PROBLEM STATEMENT: Output the listing in full. Every line stays exactly as it is.

DATA FOR ANALYSIS:

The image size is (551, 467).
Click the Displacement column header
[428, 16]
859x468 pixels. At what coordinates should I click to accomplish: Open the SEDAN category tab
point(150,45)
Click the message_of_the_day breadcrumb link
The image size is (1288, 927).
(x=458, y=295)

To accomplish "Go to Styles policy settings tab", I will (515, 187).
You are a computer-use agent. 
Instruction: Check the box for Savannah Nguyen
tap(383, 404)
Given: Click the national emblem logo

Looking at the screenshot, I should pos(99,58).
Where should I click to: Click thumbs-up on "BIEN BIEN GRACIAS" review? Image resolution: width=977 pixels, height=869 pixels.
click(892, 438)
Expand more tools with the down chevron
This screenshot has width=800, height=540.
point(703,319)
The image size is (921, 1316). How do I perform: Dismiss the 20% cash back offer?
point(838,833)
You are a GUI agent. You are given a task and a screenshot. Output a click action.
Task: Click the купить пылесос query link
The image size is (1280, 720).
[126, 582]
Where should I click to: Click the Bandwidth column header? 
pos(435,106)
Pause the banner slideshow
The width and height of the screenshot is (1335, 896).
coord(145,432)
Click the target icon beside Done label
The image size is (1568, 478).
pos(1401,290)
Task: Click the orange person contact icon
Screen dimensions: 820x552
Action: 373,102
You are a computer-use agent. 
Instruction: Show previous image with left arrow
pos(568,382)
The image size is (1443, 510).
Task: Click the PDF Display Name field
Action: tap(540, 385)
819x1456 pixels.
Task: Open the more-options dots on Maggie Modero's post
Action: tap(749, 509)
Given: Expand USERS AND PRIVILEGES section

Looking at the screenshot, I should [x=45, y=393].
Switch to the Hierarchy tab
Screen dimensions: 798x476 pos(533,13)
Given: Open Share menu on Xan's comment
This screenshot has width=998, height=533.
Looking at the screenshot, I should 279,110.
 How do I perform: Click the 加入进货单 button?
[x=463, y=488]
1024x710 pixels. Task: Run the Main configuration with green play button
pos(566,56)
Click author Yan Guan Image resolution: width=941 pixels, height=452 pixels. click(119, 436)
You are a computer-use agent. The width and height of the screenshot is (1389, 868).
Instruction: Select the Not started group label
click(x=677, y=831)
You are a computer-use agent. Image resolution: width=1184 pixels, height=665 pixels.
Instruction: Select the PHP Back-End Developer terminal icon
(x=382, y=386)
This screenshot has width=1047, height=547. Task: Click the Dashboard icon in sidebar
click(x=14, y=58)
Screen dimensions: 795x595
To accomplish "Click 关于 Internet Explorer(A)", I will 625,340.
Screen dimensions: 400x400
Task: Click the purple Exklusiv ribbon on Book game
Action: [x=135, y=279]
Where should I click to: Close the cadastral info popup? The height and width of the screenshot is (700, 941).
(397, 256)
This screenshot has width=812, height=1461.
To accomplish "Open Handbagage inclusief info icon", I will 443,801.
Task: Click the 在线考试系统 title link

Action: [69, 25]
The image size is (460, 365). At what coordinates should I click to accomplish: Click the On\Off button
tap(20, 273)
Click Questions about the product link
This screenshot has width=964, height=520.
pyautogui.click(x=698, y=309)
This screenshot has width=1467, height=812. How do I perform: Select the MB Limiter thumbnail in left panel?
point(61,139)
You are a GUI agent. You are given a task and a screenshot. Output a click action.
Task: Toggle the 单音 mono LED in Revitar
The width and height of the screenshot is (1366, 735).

RESULT:
The image size is (551, 467).
Click the Displacement column header
[428, 16]
859x468 pixels. At what coordinates should I click to accomplish: Open the SEDAN category tab
point(150,45)
Click the message_of_the_day breadcrumb link
The image size is (1288, 927).
(x=458, y=295)

To accomplish "Go to Styles policy settings tab", I will (515, 187).
You are a computer-use agent. 
Instruction: Check the box for Savannah Nguyen
tap(383, 404)
Given: Click the national emblem logo

Looking at the screenshot, I should pos(99,58).
Where should I click to: Click thumbs-up on "BIEN BIEN GRACIAS" review? Image resolution: width=977 pixels, height=869 pixels.
click(892, 438)
Expand more tools with the down chevron
This screenshot has width=800, height=540.
point(703,319)
The image size is (921, 1316). How do I perform: Dismiss the 20% cash back offer?
point(838,833)
You are a GUI agent. You are given a task and a screenshot. Output a click action.
Task: Click the купить пылесос query link
The image size is (1280, 720).
[126, 582]
Where should I click to: Click the Bandwidth column header? 
pos(435,106)
Pause the banner slideshow
The width and height of the screenshot is (1335, 896).
coord(145,432)
Click the target icon beside Done label
The image size is (1568, 478).
pos(1401,290)
Task: Click the orange person contact icon
Screen dimensions: 820x552
Action: 373,102
You are a computer-use agent. 
Instruction: Show previous image with left arrow
pos(568,382)
The image size is (1443, 510).
Task: Click the PDF Display Name field
Action: tap(540, 385)
819x1456 pixels.
Task: Open the more-options dots on Maggie Modero's post
Action: tap(749, 509)
Given: Expand USERS AND PRIVILEGES section

Looking at the screenshot, I should [x=45, y=393].
Switch to the Hierarchy tab
Screen dimensions: 798x476 pos(533,13)
Given: Open Share menu on Xan's comment
This screenshot has width=998, height=533.
Looking at the screenshot, I should 279,110.
 How do I perform: Click the 加入进货单 button?
[x=463, y=488]
1024x710 pixels. Task: Run the Main configuration with green play button
pos(566,56)
Click author Yan Guan Image resolution: width=941 pixels, height=452 pixels. click(119, 436)
You are a computer-use agent. The width and height of the screenshot is (1389, 868).
Instruction: Select the Not started group label
click(x=677, y=831)
You are a computer-use agent. Image resolution: width=1184 pixels, height=665 pixels.
Instruction: Select the PHP Back-End Developer terminal icon
(x=382, y=386)
This screenshot has width=1047, height=547. Task: Click the Dashboard icon in sidebar
click(x=14, y=58)
Screen dimensions: 795x595
To accomplish "Click 关于 Internet Explorer(A)", I will 625,340.
Screen dimensions: 400x400
Task: Click the purple Exklusiv ribbon on Book game
Action: [x=135, y=279]
Where should I click to: Close the cadastral info popup? The height and width of the screenshot is (700, 941).
(397, 256)
This screenshot has width=812, height=1461.
To accomplish "Open Handbagage inclusief info icon", I will 443,801.
Task: Click the 在线考试系统 title link

Action: [69, 25]
The image size is (460, 365). At what coordinates should I click to accomplish: Click the On\Off button
tap(20, 273)
Click Questions about the product link
This screenshot has width=964, height=520.
pyautogui.click(x=698, y=309)
This screenshot has width=1467, height=812. How do I perform: Select the MB Limiter thumbnail in left panel?
point(61,139)
You are a GUI agent. You are given a task and a screenshot. Output a click action.
Task: Toggle the 单音 mono LED in Revitar
The width and height of the screenshot is (1366, 735).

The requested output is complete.